George bit back an amused smile at the formality. “Do stop before you say something we all know you will regret.”
Shrewsbury was rigid as a corpse, fingering the dagger sheathed at his hip. “The only thing I regret, sir, is allowing this to go on for as long as it has. That, and marrying her.”
The ladies let out a collective gasp at the slight, delighted in the drama of it all.
“Oh, Shrewsbury, do have a heart and leave us before this gets out of hand.”
“I no longer have a heart. And all that is left to me are the shreds of my honor!”
“Good Lord, but you’re drunk!” said his wife.
“I may be drunk, but I believe this is the wisest thing I have ever done!”
There was another collective gasp of disbelief as Buckingham turned very slowly and asked, “You are not seriously challenging me to a duel, are you? And without a formal written declaration? Good Lord, no wonder your wife finds you so great a coward!”
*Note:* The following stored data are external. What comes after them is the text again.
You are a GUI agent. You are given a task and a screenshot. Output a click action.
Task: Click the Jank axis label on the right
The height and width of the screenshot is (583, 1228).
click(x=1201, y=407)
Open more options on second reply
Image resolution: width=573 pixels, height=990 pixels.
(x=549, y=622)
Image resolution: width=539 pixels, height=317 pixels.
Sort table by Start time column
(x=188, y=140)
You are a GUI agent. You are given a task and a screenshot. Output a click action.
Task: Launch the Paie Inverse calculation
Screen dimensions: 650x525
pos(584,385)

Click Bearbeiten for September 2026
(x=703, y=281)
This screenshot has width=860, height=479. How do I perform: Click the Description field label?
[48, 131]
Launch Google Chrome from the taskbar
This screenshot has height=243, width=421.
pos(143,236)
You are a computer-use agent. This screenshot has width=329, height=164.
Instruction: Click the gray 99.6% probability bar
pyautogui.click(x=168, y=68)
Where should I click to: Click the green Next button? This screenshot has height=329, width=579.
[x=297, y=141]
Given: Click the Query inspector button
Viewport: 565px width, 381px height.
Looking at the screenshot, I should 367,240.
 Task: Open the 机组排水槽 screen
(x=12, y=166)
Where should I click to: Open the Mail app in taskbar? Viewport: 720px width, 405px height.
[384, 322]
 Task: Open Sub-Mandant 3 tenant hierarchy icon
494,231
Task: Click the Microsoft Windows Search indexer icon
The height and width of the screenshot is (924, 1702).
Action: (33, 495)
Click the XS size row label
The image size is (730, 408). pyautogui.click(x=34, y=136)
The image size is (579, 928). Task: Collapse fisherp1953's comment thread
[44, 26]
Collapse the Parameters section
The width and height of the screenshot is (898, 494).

“If you decline, sir, to meet my challenge, tomorrow at dawn in the close near Barne Elmes, it is
you
who shall be thought a coward!”
“I’ll not decline, and you’ll not survive,” George said coldly.
“You’re going to let them fight?” Nell asked the king, clinging to his arm as they walked back to the royal coach, the easy afternoon for which he had hoped now at an end.
“There is little I can do about it.”
“You’re the king of England! Can you not make a law or somethin’?”
In fact, there were many rules and customs that governed such a challenge. There were weapons to be decided—pistols or swords; the location—most often an open field; and seconds to be decided upon for each opponent. But, as to stopping the process, he calmly told her, it was an agreement between gentlemen that not even royalty could upend.